80,000 Pay Respects at Funeral for Russian Orthodox Church Leader

Candles flickered and white-robed elders chanted prayers as Russia bade farewell Tuesday to Patriarch Alexy II, who guided the country's dominant Russian Orthodox Church through its remarkable recovery after decades of Communist-era oppression.

Nuns, believers and government officials looked on as prayers filled the soaring Christ the Savior Cathedral at the funeral ceremony for Alexy, who died Friday at age 79. He was to be buried later in the day at Epiphany Cathedral across town.

Chosen as patriarch a year before the 1991 collapse of the officially atheist Soviet Union, Alexy shaped the church's powerful growth — and a renewal of its traditionally close ties with the Russian state — through the turbulent years that followed.

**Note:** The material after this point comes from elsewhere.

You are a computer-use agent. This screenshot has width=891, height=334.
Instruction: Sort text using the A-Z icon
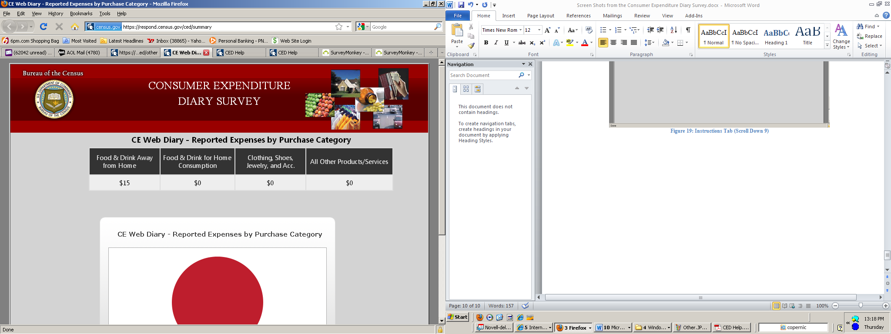pos(673,30)
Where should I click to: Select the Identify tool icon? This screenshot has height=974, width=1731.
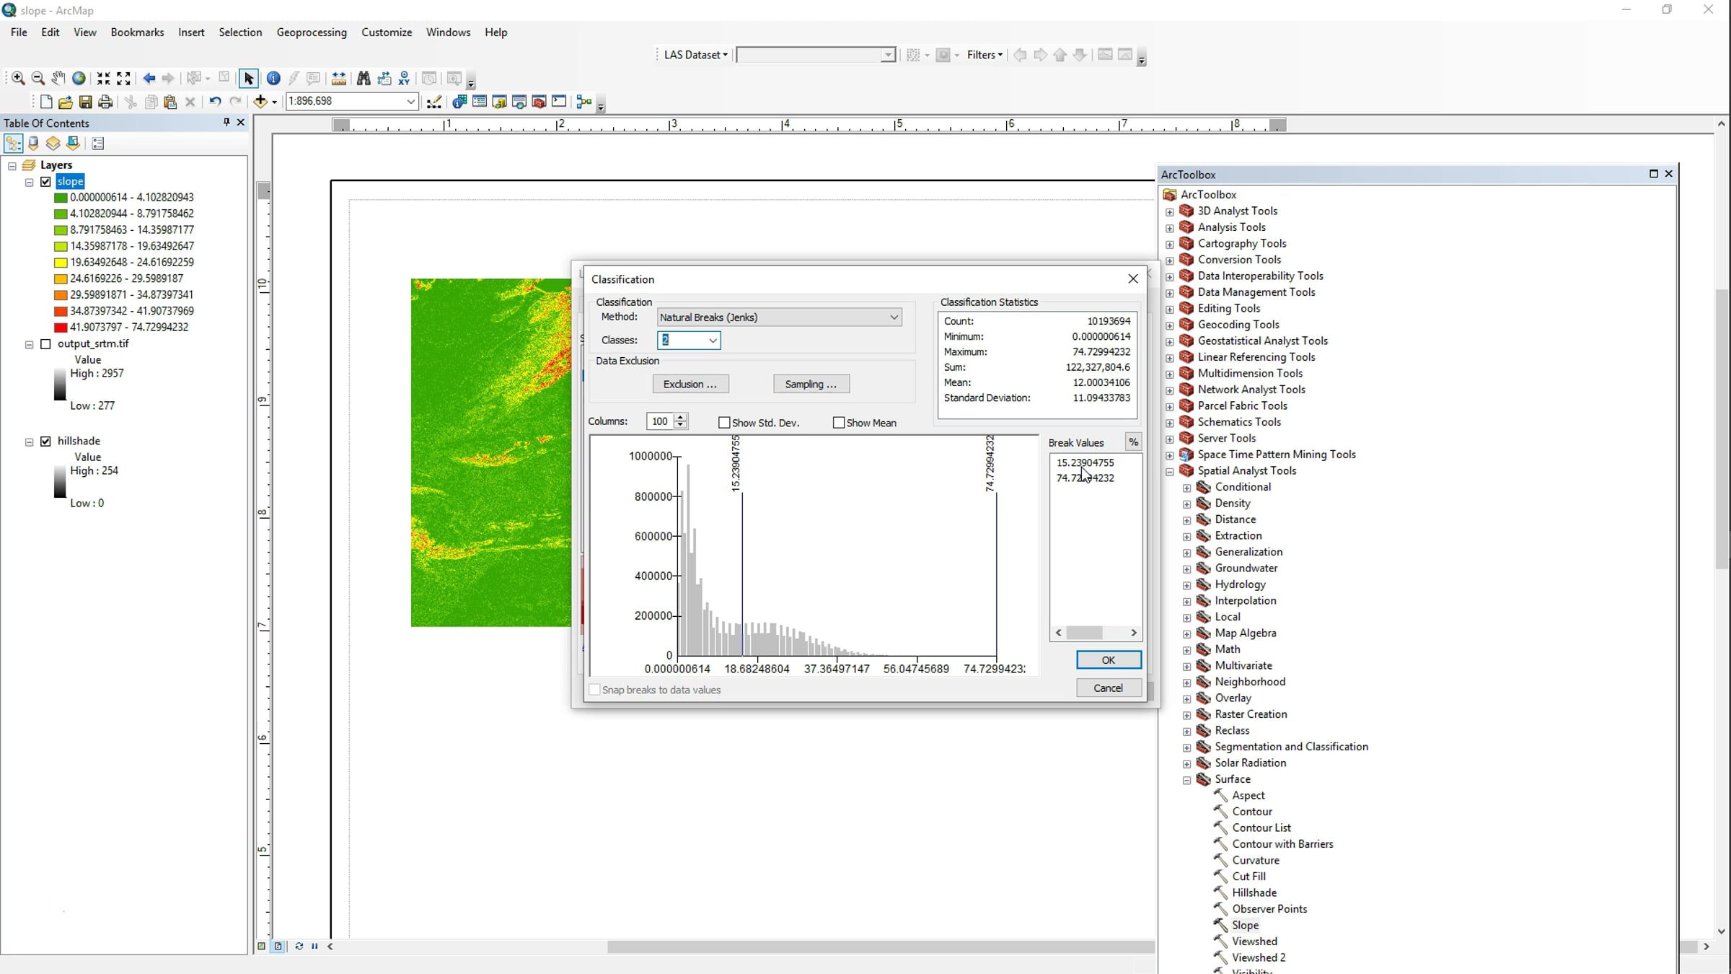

"We are burying a great man, a great son of our nation, a beautiful holy fruit grown by our Russian church," Rev. Dmitry Smirnov, a Moscow archpriest, said in an address at the funeral, which was broadcast live on state-run television. "Our whole nation has been orphaned."

Tuesday's funeral followed nearly three days of around-the-clock viewing of the patriarch's body, with 80,000 people lining up outside the cathedral and waiting hours in the rain to file past his coffin and pay their last respects.

Alexy's body lay in an open casket surrounded by flowers and candles in the cathedral near the Kremlin, his face and body covered by a white-and-gold embroidered cloth.

The opulent, hours-long ceremony mirrored services Alexy himself led at Christ the Savior: The glittering robes, incense smoke, the prayers and the upturned faces of the faithful.

It was led by Alexy's temporary replacement, Metropolitan Kirill, a top contender to become the next patriarch. That decision may not come for months, however.

President Dmitry Medvedev and Prime Minister Vladimir Putin attended with their wives, arriving around the midpoint of the six-hour ceremony at Christ the Savior. Each took his turn approaching the casket, crossing himself and bending to kiss the covered body of the patriarch.

While raised under Communism, both leaders have prominently attended services on major holidays of the Russian Orthodox Church, which has settled into something like the deferential role it played in relation to the state under the czars.

Black-robed pallbearers carried the coffin outside and circled the cathedral, while nuns scattered white roses on the rain-soaked pavement. The body was put in a hearse, and police cars with blinking lights led a procession of black cars along the darkening streets past the Kremlin toward the burial site.

Other Orthodox Christian leaders also came to bid farewell, including Patriarch Bartholomew I of Constantinople, the spiritual leader of the world's 250 million Orthodox Christians.

Smirnov said Alexy was primarily responsible for the revival of the Russian Orthodox Church, which claims about two-thirds of Russia's 142 million people as its flock and also controls Orthodox churches in several ex-Soviet republics.

He said that under Alexy, the number of monasteries — including small outfits with a handful of monks — had increased from 18 to more than 700. The church also says the number of houses of worship has risen from fewer than 7,000 in 1988 to nearly 30,000 today.

"He was a true builder of the church," Smirnov said.

Another major accomplishment was his signing of a 2007 pact with the leader of the breakaway Russian Orthodox Church Outside Russia — the product of a split prompted by the advent of Communist rule — to bring the churches closer together.

Alexy clearly felt challenged by missionaries who flooded into Russia after the Soviet collapse, and he successfully lobbied for the 1997 passage of a law that places restrictions on the activities of religions other than Orthodoxy, Islam, Judaism and Buddhism. Smaller Christian groups say they face serious discrimination in Russia.

During his time as patriarch, secular liberals and leaders of other faiths expressed concern that the dominant Russian Orthodox Church was gaining too much influence over temporal life and growing too close to the state.

But supporters say he was a force for moderation, forging warm relations with Russia's large Muslim and smaller Jewish minorities and keeping radically nationalist, chauvinist camps in his own church under control.

Alexy's death left unresolved disputes with the Roman Catholic Church, reflecting both age-old and recent tensions between Russia and the West.

His opposition to what the Russian Orthodox Church alleged was Catholic encroachment on its traditional territory thwarted the late Pope John Paul II's dream of visiting Russia more than a millennium after the Great Schism of 1054 divided Christendom between East and West.

Alexy was shadowed by allegations of early cooperation with the Soviet KGB, which Orthodox Church officials vehemently denied. The British-based Keston Institute, which monitors religious freedom in former Communist countries, has cited research suggesting his career may have been aided by assistance he gave the KGB while a young priest in Estonia.